The question I put to you, gentle reader, if you were imagining a culture in which to live, would it be 21st century America? I can hear the howls of protest now. Jepson is some kind of un-American nation hater. Why, America is the bestest of the best. For all time, always, forever. How can he suggest otherwise by asking that we imagine a better America?

Ask yourself this? By so many measurements (life expectancy, healthcare, happiness polls, income inequality, educational opportunities, etc.), the United States is in the bottom quartile of Western industrialized nations. If we are doing such a jam-up job, why do other nations’ people experience longer, happier lives? Why is that?

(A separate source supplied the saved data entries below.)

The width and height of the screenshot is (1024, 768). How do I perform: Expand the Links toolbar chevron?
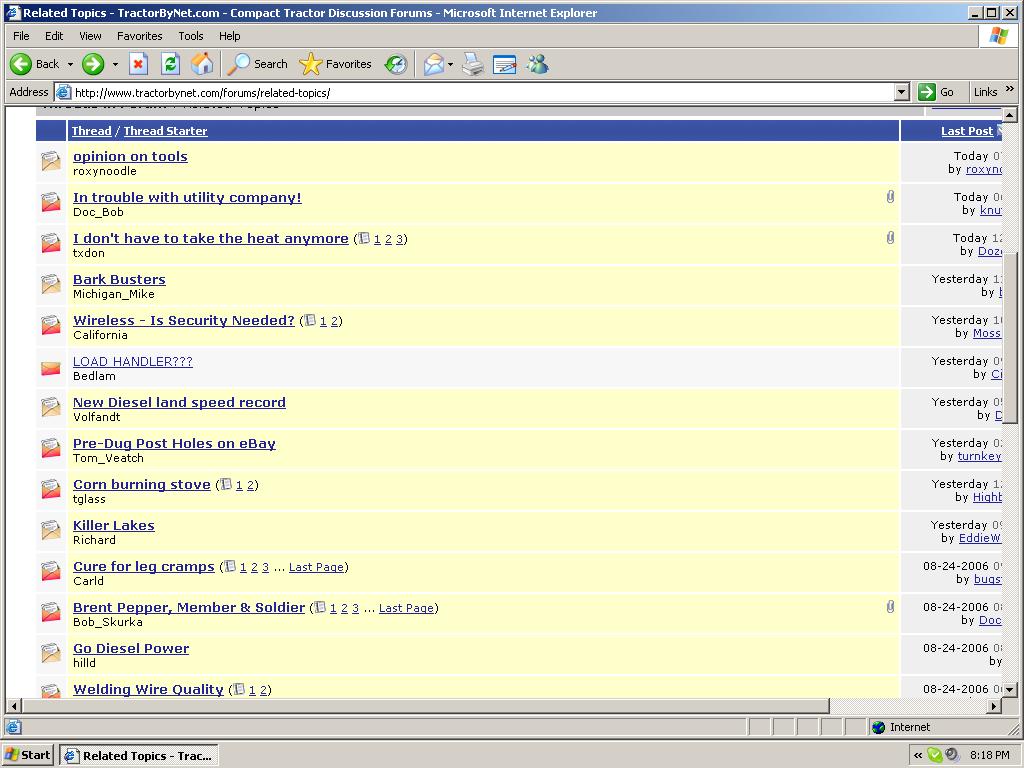(1010, 90)
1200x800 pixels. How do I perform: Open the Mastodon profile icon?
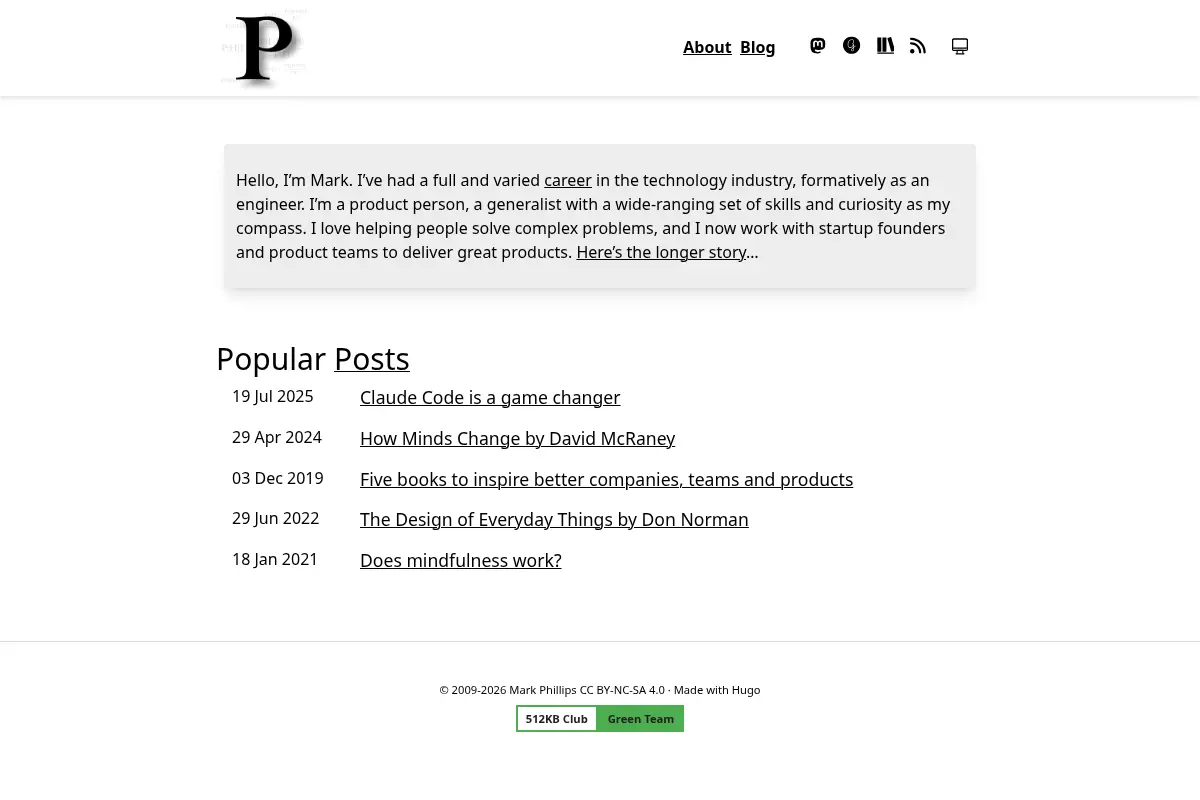pyautogui.click(x=818, y=46)
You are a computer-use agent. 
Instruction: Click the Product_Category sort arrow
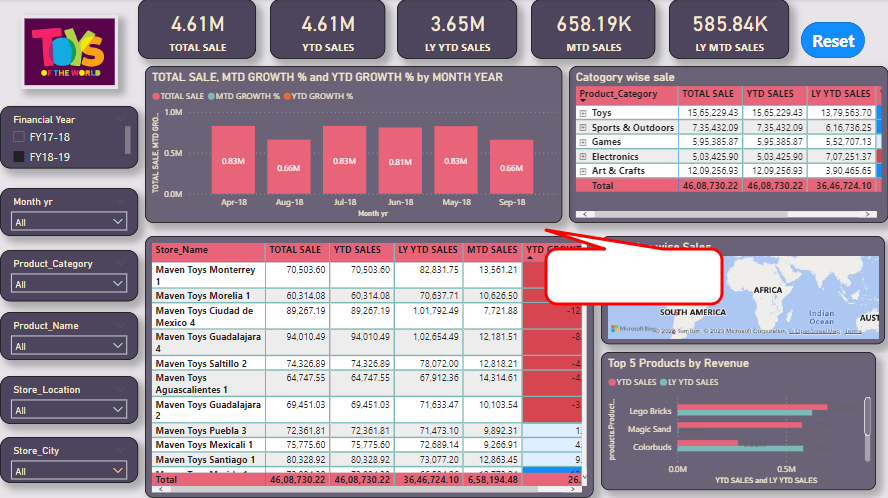click(583, 101)
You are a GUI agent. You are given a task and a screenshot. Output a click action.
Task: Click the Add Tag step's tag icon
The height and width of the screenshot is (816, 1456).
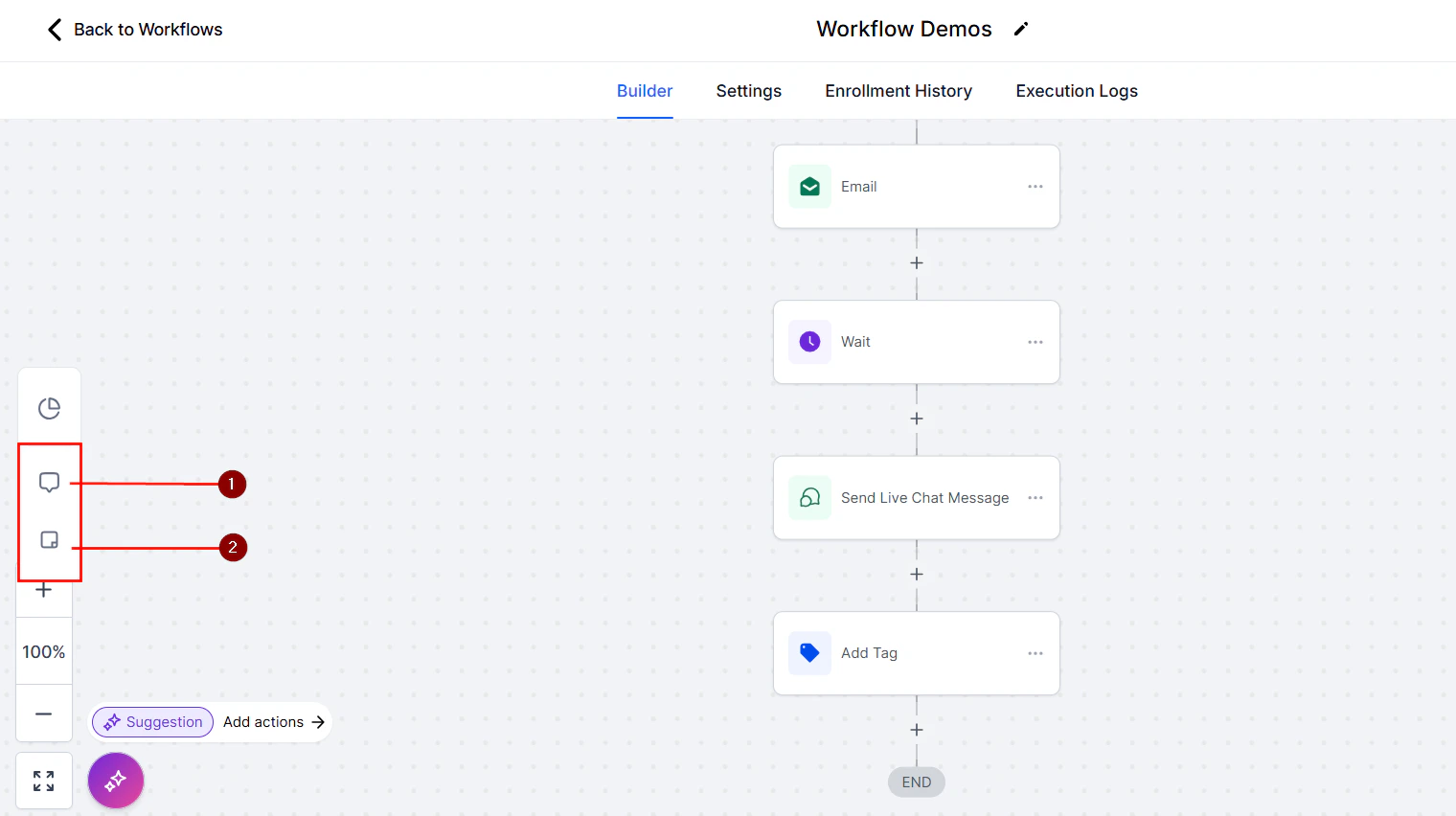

When imagining a culture, would it be one with 300 million weapons in circulation, many of those military assault rifles? Would it be a society that has the highest prison population on the planet? Is that statistic just a random byproduct of American democracy (freedom) — that so many of our citizens (minorities in particular) are in jail? What is the correlation between weapons, imprisonment and homicide deaths? How do poverty, discrimination and our long national history of racism fit into the equation?

The nation’s Founding Fathers did, indeed, establish a democracy for men such as themselves (white/propertied). It wasn’t until the 1820s that universal white male suffrage was deemed acceptable. Women didn’t participate until the 1920s, and black Americans “really” didn’t start voting until the late 1960s. Arguably, demonstrably, America wasn’t a “true” democracy until then. Could you have imagined a different historical trajectory for our nation? One without such a ridiculous idealization of weapons.

I do not understand why the Bureau of Alcohol, Tobacco, Firearms and Explosives, for example, is prohibited from compiling (publishing) data on where guns are sold and which type of weapon (by brand) is used in a crime. If, as some suggest, a very small number of America’s retail guns stores are disproportionately responsible for the weapons used in crime, why is it inappropriate to know that and to do something about it (revoke sales license/indict)? If one class of weapon is used in the commission of crimes, should we not as a society know that and be able to react accordingly? The NRA is responsible for us not knowing who sells weapons to whom or what specific weapons are used in crime. Gun show sales should require similar oversight.

Understand that the America the NRA envisions quite logically means armed guards everywhere citizens congregate. While grocery shopping, buying gas, or doing Pilates at your YMCA. Schools, of course. Churches, too. It’s a bleak, frightening third-world vision for America.

We are so lost.

Can we not imagine a better way? Seriously. For a moment.